René Sadi : « La liberté de la presse est une réalité au Cameroun »

A l’occasion d’un entretien avec les hommes de médias, le ministre de la Communication pose un regard panoramique sur la liberté de la presse au Cameroun.

 

La célébration de la journée mondiale de la liberté de la presse, ce 3 mai, était l’occasion pour le Mincom d’analyser l’état des lieux, avec les journalistes. Le lendemain, au cours de l’échange, il ne manque pas de faire remarquer l’évolution du paysage médiatique du pays.

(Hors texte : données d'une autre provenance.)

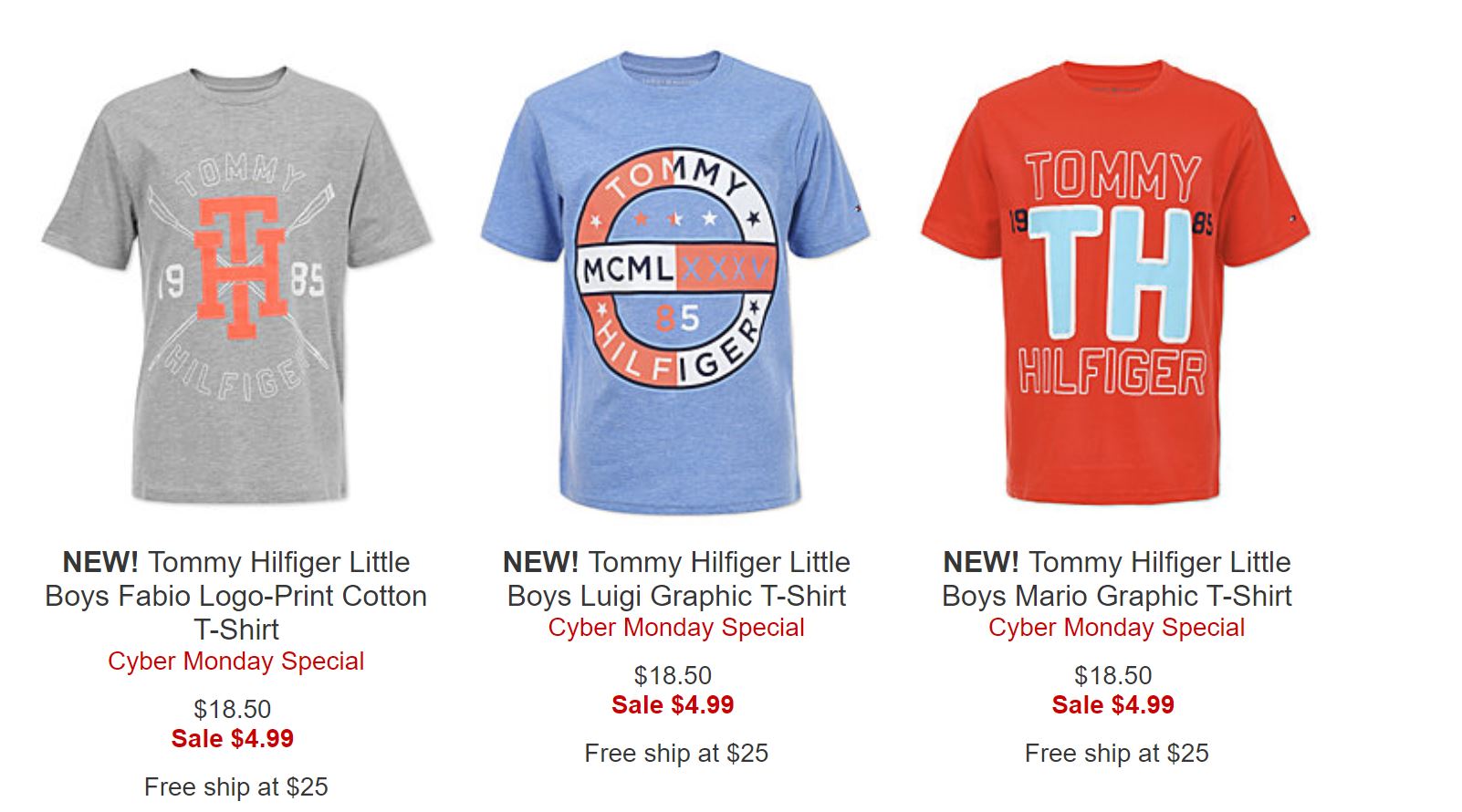The width and height of the screenshot is (1462, 812).
Task: Click Sale $4.99 price of Mario shirt
Action: (x=1112, y=705)
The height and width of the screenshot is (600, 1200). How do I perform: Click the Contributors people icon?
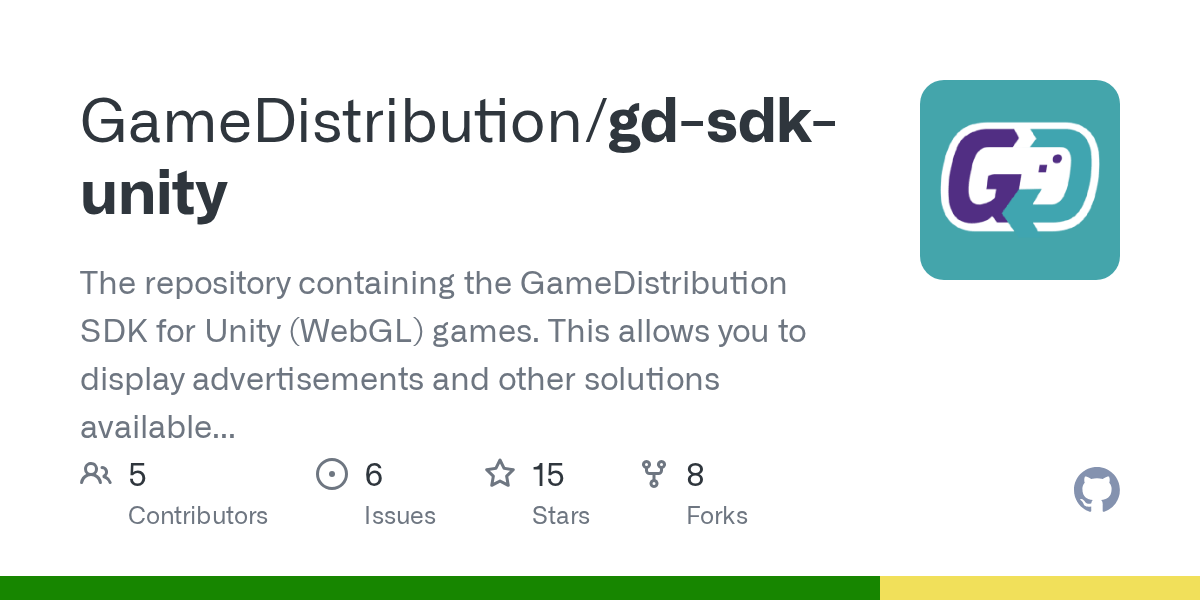96,474
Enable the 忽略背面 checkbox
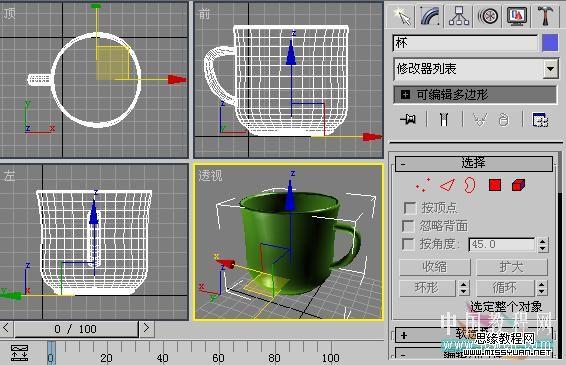The image size is (566, 365). [x=408, y=226]
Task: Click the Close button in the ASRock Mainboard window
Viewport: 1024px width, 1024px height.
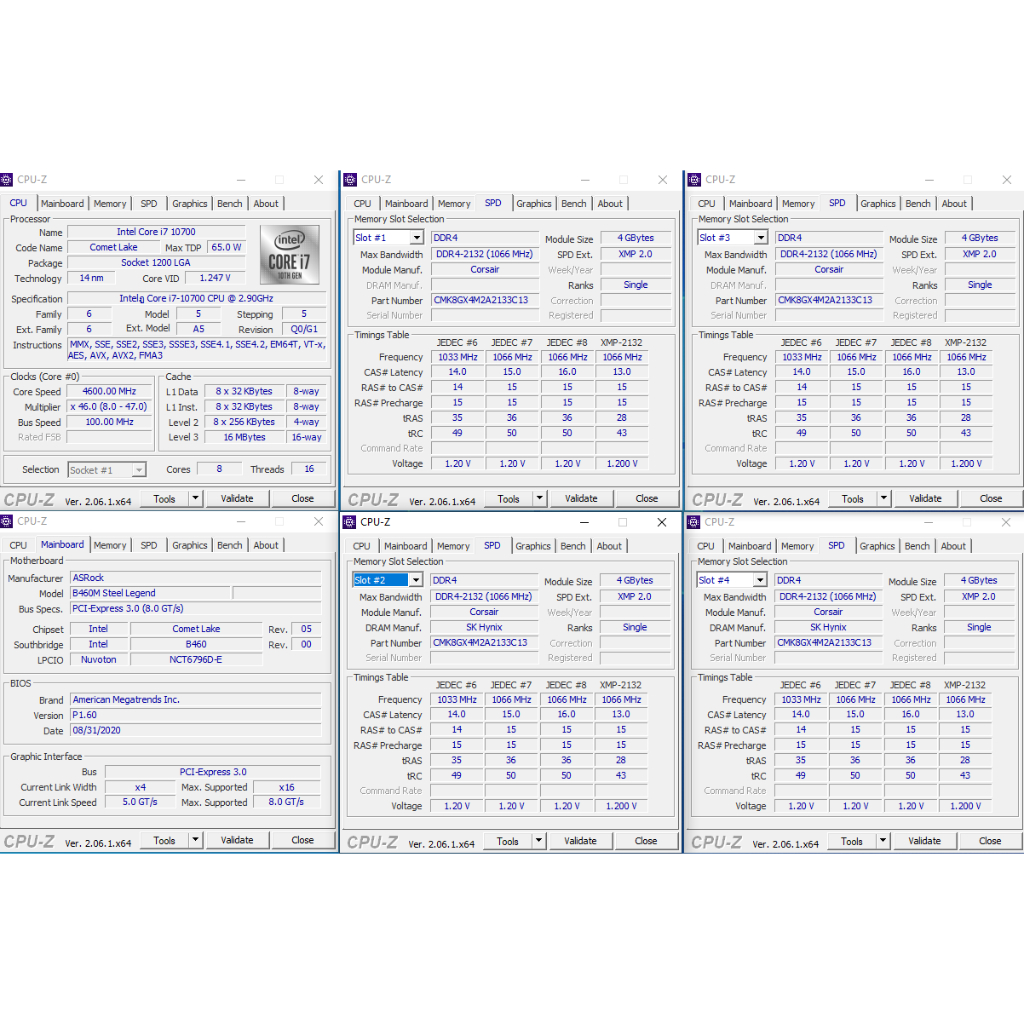Action: (x=303, y=841)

En effet, avant la loi de 1990, il n’existait qu’une seule chaîne de radiotélévision de service public. Aujourd’hui, ce sont plus de 600 organes de presse qu’on compte à travers le pays. Et ils sont de tous les ordres : presse écrite, radios, chaînes de télévision, et sites internet.

Accusations réfutées

Quelques jours plus tôt, une ONG et une télévision étrangères critiquaient fortement le traitement des journalistes au Cameroun. D’après elles, les professionnels de médias sont muselés, et menacés. « Il s’agit d’accusations fausses que je rejette catégoriquement », martèle René Sadi. Et de rajouter qu’ « il n’y a pas de journaliste incarcéré ou en résidence surveillée au Cameroun, du fait de l’exercice de leur métier ».

Autre accusation que le porte-parole du gouvernement rejette, un financement voilé de médias privés par le pouvoir en place. Ce qui sous-entendrait des pratiques de corruption. Or, chaque journal ou média travaille en fonction de sa ligne éditoriale. Il y en a qui sont pro gouvernement, et d’autres, qui sont contre.

Le gouvernement, lui, salue les avancées de la presse camerounaise, en terme de quantité, mais surtout, en terme de qualité des contenus.